Hail, Caesar! (Joel & Ethan Coen, 2016)
The Coen brothers are held in high esteem by many. But not this chick. For those unfamiliar with the pair, their joint directorial/screenwriting work includes Fargo, The Big Lebowski, O Brother, Where Art Thou?, Intolerable Cruelty (it really was), No Country for Old Men, Burn After Reading, True Grit, and Inside Llewyn Davis among others. Though I haven’t seen those first big three, I have never overly enjoyed a Coens brother creation. So despite Hail, Caesar! involving a tap dancing Channing Tatum, I had my reservations.
Lo and behold, I actually quite enjoyed their latest effort. Even if I didn’t completely get the overall point of it. Interestingly enough, the usual fans have judged Hail, Caesar! as possibly the Coens’ weakest effort so far. Because it’s more accessible, perhaps? But only just.
Eddie Mannix (Josh Brolin) is a Hollywood ‘fixer’ in the 1950s; his job is to keep the studio’s stars in line and deflect unwelcome publicity. Among the various films in production on the lot is ‘Hail, Caesar!’ starring Baird Whitlock (George Clooney). When Whitlock is kidnapped, Mannix is tasked with finding the ransom money, all while managing his various other stars (Alden Ehrenreich, Scarlett Johansson, and Channing Tatum) and weighing up another job opportunity.
Hail, Caesar! pays clear homage to 1950s Hollywood, with George Clooney appearing to be straight out of Ben Hur, while Channing Tatum channels Gene Kelly in a cheeky sailors routine. Keen audience members familiar with 1950s cinema will recognise stars of the classical Hollywood era in every main character, and for those with a more basic knowledge (such as myself) there’s still much to appreciate.
There’s no denying that this all-star cast is a ripper. George Clooney should do comedy more often, and Channing Tatum should do cheeky sailor dance routines in everything from now on. Bit parts by Ralph Fiennes, Tilda Swinton and Frances McDormand are highlights, and Alden Ehrenreich will have hearts aflutter with his cowboy schtick.

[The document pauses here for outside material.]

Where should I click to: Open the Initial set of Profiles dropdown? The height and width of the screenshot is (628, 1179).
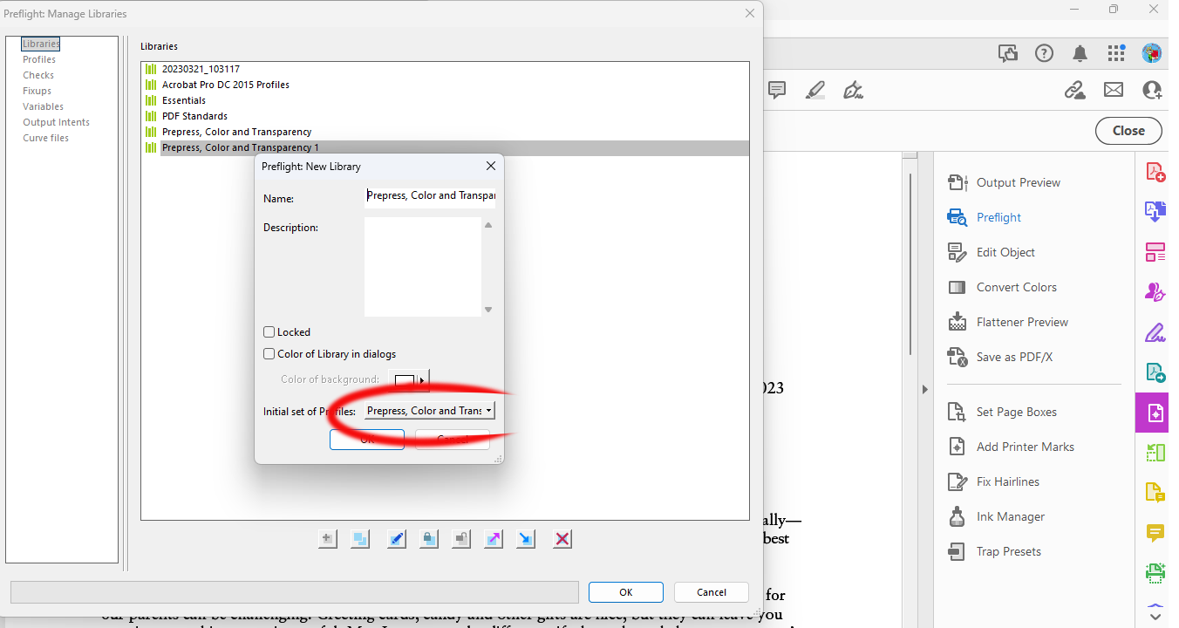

It wouldn’t be a Coen brothers film without a bit of obscurity, and unsurprisingly it veers into a weird (though not entirely implausible) direction when the motive for Whitlock’s kidnapping is revealed. Where this film is likely to fail is in its insistence of having it both ways. It may be slightly too obscure for the general movie going public, and not obscure enough for the Coens’ usual followers. But whichever way you slice it, it still involves Channing Tatum as a tap-dancing sailor. I approve.